| SOURCE TEXT |
--

Skip to content

Least Squares Estimation

This section derives the optimal parameters for linear regression from three perspectives: the ordinary least squares (OLS) criterion, the maximum likelihood principle under Gaussian errors, and the normal equation with its vector calculus proof.


1. Maximum Likelihood Estimation for Linear Regression

Data and Model

Given a dataset \(\{(x^{(i)}, y^{(i)}): i = 1, \ldots, m\}\) following the linear regression model:

\[ y^{(i)} = \alpha + \beta x^{(i)} + \varepsilon^{(i)} \]

where \(\varepsilon^{(i)} \sim N(0, \sigma^2)\) with fixed \(\sigma^2\).

Likelihood Function

Since each \(y^{(i)}\) is normally distributed as \(y^{(i)} \sim N(\alpha + \beta x^{(i)}, \sigma^2)\), the likelihood function is:

\[ L(\alpha, \beta) = \prod_{i=1}^m \frac{1}{\sqrt{2\pi\sigma^2}} \exp\left(-\frac{1}{2\sigma^2} \left(y^{(i)} - \alpha - \beta x^{(i)}\right)^2\right) \]

Log-Likelihood Function

Taking the natural logarithm:

\[ l(\alpha, \beta) = -\frac{1}{2\sigma^2} \sum_{i=1}^m \left(y^{(i)} - \alpha - \beta x^{(i)}\right)^2 + \text{Constant} \]

Cost Function (Square Loss)

--

| INSTRUCTIONS |
1. In the least squares estimation text above, recast the paragraph that opens with "This section derives" as a brief list that keeps its main facts.
2. Carry the least squares estimation text forward from its last heading, "Cost Function (Square Loss)", and write the part that comes next.

| ENTRIES |

--

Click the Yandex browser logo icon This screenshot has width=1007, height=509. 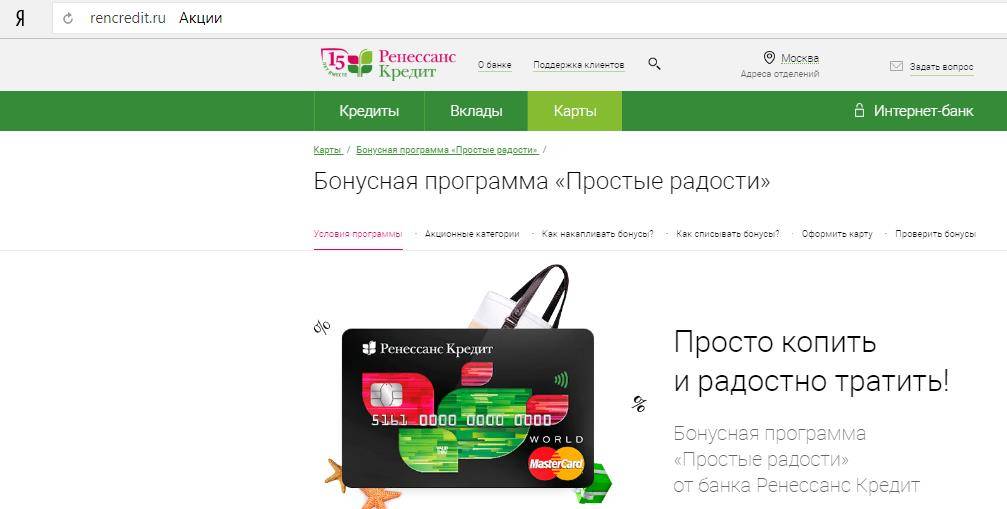pyautogui.click(x=21, y=19)
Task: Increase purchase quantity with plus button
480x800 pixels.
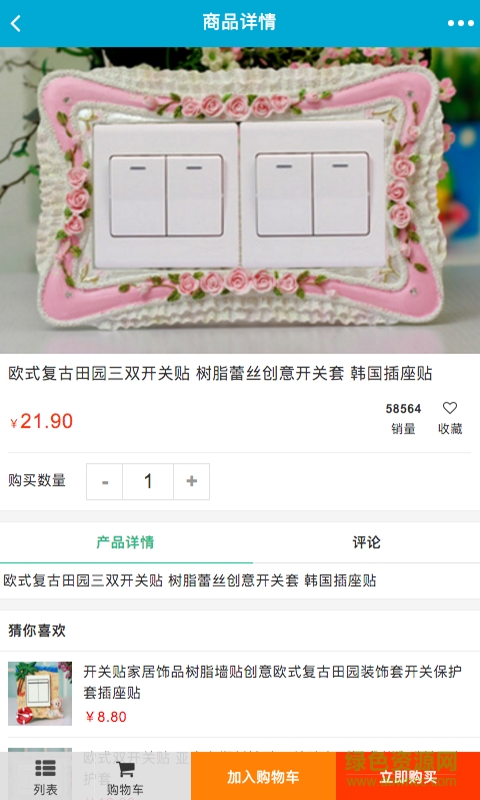Action: [191, 482]
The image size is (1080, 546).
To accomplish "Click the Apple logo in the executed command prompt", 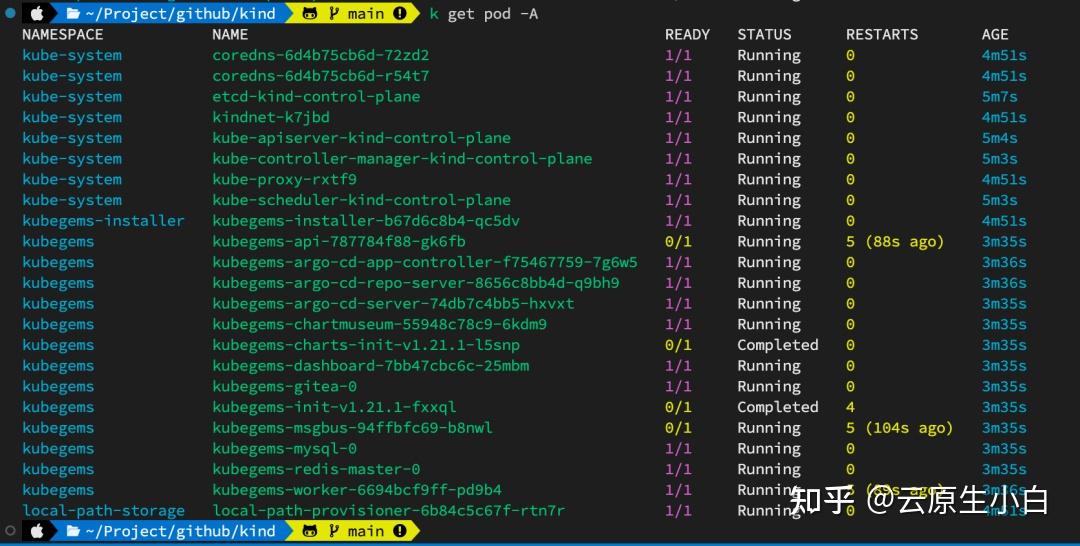I will point(38,13).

--

| RESPONSES TO THE EXERCISE |
1.
The section derives the optimal linear regression parameters in three ways:
- the ordinary least squares (OLS) criterion
- the maximum likelihood principle under Gaussian errors
- the normal equation, with a vector calculus proof

2.
Define the cost function:

\[ J(\alpha, \beta) = \frac{1}{m} \sum_{i=1}^m \left(y^{(i)} - \alpha - \beta x^{(i)}\right)^2 \]

MLE–OLS Equivalence

Maximizing the likelihood is equivalent to minimizing the squared loss, since the constant and \(\sigma^2\) do not depend on \(\alpha\) or \(\beta\):

\[ \text{argmax}_{\alpha, \beta}\ L \quad \Leftrightarrow \quad \text{argmax}_{\alpha, \beta}\ l \quad \Leftrightarrow \quad \text{argmin}_{\alpha, \beta}\ J \]

This is a foundational result: under Gaussian error assumptions, OLS and MLE produce the same parameter estimates.


2. Normal Equation (Simple Case)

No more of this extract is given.